Superconductors and the Meissner Effect

  1. So I'm a little confused about the Meissner Effect. If we have both a perfect conductor and a superconductor (both above Tc) and place them in a magnetic field and lower their temperatures so they exhibit their respective properties, the magnetic field inside the perfect conductor persists whilst the field inside the superconductor is expelled. Now the perfect conductor is doing what we expect, there is no changing magnetic field and therefore no induced currents to counteract the field inside. Now take the case of the superconductor, it is said that current at the surface are induced and expel the field inside... but how does this happen with no changing magnetic field. Doesn't this violate conservation of energy and Maxwell's equations? Wikipedia and hyperphysics calls this the Meissner effect but there is little to no explanation of what exactly is happening. So what is happening? Is energy conserved because the original internal field is now on the outside? (I'm guessing this is what they mean by "expelled") But how does it expel this field? Thoughts, explanations, am I missing something?

    Thanks guys!
     
  2. jcsd
  3. mfb

    Staff: Mentor

    What is a "perfect conductor", and how does it differ from a superconductor?

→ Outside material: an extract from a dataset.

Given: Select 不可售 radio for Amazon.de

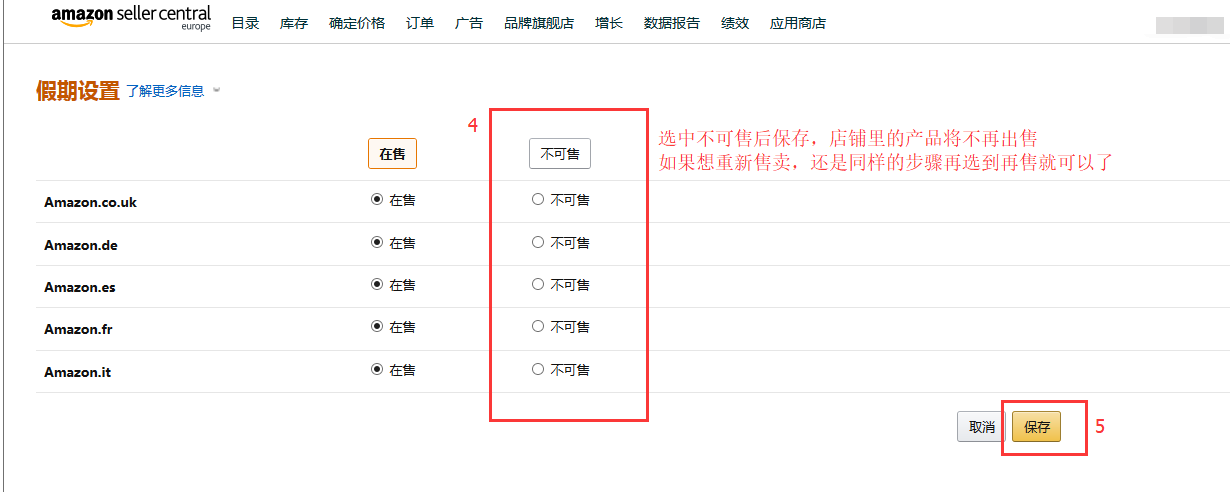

    Anyway: Electrons (or pairs of them) are "moving" at all temperatures, in superconductors they just move in such a way that no field enters the material.
    I doubt that calculated the total energy of the whole system, so where do you see a problem with energy conservation? If you cool the material, the system is not closed anyway. The Maxwell equations are not violated, electric currents influence the magnetic field. Here is a sketch, and Wikipedia has an article about it.
     
  4. OK, this is a bit hand-waving, but anyways:

    In a superconducting material at low temperature, the superconducting state has a lower energy than the normal-conducting state. You can interpret this as the binding energy of the cooper pairs. So upon going through the superconducting phase transition when cooling down, some small amount of energy becomes available to expel the magnetic field from the superconducting region.

    As far as the Maxwell equations are concerned: Within the superconducting region, at the phase transition the magnetic field is expelled, i.e. it goes from finite to zero. So it clearly varies with time, because it takes a finite time to change the temperature. Hence there will be a dB/dt and an induced emf. That emf leads to a persistent current as the superconductor has no the resistance.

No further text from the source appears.